• [What this task involves]:
Search the material below for the string "tree" and copy each line where it appears.

· · · · ·

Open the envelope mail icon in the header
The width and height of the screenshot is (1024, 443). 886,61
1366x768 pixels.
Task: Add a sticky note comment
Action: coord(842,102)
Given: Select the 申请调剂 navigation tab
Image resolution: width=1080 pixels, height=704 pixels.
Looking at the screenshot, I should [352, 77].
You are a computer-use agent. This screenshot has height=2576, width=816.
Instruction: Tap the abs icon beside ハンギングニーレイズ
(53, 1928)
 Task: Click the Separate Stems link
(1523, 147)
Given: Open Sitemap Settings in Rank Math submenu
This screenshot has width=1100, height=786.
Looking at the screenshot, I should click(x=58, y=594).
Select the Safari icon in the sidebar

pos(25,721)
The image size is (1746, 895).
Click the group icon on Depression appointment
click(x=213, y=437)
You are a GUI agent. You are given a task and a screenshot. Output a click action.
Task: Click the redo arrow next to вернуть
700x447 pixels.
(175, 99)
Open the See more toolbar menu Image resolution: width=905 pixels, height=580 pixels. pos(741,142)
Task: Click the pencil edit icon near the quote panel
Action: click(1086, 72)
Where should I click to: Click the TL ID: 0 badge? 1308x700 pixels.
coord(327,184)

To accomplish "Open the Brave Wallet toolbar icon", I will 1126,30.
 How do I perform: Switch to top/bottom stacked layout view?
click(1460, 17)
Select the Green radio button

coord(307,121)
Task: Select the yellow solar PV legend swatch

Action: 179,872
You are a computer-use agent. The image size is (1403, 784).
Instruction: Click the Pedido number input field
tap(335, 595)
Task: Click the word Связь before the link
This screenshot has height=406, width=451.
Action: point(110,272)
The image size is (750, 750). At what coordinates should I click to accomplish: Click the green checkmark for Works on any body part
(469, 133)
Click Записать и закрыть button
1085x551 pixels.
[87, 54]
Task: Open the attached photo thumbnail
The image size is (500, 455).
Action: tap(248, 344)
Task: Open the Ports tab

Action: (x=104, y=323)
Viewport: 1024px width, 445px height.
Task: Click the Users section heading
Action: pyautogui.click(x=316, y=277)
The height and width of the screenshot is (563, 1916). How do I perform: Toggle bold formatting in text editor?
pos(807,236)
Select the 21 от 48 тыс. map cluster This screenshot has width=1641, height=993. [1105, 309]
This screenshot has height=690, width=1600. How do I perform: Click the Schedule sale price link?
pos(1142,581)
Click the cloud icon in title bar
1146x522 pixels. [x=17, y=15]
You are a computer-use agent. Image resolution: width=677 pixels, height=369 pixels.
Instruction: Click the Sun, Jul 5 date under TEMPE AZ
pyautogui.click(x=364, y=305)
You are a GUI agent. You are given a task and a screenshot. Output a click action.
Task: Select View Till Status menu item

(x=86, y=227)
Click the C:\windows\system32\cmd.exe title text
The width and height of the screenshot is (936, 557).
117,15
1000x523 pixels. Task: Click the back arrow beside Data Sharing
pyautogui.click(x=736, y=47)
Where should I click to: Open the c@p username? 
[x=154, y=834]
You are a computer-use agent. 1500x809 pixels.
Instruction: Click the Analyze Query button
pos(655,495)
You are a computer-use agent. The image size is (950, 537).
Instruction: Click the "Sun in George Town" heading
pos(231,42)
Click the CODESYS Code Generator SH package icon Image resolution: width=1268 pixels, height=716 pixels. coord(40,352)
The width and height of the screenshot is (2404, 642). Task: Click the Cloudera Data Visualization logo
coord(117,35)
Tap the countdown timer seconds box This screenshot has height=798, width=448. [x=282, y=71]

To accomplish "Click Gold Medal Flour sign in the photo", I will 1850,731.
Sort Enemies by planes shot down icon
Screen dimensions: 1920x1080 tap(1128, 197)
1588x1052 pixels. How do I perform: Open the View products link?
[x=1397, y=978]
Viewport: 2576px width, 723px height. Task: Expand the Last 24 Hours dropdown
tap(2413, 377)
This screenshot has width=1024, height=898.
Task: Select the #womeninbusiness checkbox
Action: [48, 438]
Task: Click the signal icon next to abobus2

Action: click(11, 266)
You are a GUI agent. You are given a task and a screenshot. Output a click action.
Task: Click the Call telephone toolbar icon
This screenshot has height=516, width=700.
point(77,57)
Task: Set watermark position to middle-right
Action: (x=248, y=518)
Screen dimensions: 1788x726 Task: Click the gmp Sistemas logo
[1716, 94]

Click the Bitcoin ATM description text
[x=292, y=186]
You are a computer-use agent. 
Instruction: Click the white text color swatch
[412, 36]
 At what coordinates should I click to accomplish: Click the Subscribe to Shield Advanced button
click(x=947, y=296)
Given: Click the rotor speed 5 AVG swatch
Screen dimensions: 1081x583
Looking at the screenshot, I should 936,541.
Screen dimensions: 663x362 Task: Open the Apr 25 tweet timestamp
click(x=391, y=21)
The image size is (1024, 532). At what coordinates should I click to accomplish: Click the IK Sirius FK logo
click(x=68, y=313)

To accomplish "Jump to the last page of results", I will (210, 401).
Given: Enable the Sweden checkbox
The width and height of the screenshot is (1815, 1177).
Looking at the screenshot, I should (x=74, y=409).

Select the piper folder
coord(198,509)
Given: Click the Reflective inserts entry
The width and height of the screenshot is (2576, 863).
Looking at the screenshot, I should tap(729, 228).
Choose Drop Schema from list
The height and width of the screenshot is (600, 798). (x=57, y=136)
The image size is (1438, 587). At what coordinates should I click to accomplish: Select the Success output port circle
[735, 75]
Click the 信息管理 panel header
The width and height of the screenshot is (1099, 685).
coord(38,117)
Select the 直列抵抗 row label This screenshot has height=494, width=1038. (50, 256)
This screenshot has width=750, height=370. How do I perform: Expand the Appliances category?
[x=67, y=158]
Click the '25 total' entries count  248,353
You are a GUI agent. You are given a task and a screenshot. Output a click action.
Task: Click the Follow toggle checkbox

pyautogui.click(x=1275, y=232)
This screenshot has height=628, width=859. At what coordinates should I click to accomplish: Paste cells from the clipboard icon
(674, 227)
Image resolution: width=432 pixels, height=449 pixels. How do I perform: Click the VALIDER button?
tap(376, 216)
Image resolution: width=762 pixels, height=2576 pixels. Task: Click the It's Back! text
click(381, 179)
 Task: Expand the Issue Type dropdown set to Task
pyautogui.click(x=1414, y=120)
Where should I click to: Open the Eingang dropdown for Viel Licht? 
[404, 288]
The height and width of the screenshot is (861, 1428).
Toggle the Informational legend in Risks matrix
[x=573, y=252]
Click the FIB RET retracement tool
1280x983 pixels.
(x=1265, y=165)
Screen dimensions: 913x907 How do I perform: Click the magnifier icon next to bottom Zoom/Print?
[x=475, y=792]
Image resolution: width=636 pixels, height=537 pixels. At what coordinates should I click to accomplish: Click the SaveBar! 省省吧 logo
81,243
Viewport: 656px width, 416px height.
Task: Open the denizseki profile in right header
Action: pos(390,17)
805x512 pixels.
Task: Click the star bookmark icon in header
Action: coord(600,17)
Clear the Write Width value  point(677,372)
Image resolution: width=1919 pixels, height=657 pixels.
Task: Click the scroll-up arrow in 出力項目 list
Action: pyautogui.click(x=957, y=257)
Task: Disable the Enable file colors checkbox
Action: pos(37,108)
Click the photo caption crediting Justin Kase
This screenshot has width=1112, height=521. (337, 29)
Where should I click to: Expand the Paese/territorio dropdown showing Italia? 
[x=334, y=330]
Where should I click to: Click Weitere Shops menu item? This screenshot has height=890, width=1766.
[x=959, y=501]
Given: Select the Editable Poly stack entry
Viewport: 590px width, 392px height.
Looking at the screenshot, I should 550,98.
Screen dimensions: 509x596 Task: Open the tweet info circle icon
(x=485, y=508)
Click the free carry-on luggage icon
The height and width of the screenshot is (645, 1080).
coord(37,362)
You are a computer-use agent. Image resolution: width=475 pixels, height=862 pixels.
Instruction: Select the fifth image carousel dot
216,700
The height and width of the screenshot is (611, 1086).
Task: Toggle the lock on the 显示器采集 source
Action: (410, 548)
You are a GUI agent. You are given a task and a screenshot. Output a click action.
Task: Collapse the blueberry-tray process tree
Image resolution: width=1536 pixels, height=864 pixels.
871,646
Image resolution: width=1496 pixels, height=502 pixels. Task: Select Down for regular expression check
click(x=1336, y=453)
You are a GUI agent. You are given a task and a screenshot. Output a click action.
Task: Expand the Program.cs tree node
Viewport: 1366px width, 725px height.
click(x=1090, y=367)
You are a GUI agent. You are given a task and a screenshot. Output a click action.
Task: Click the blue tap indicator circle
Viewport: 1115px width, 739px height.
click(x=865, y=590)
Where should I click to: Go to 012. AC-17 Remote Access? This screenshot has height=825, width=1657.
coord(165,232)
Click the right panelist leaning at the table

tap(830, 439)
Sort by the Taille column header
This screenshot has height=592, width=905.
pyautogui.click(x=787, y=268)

· · · · ·

• [Task response]:
Task: Collapse the blueberry-tray process tree
Task: Expand the Program.cs tree node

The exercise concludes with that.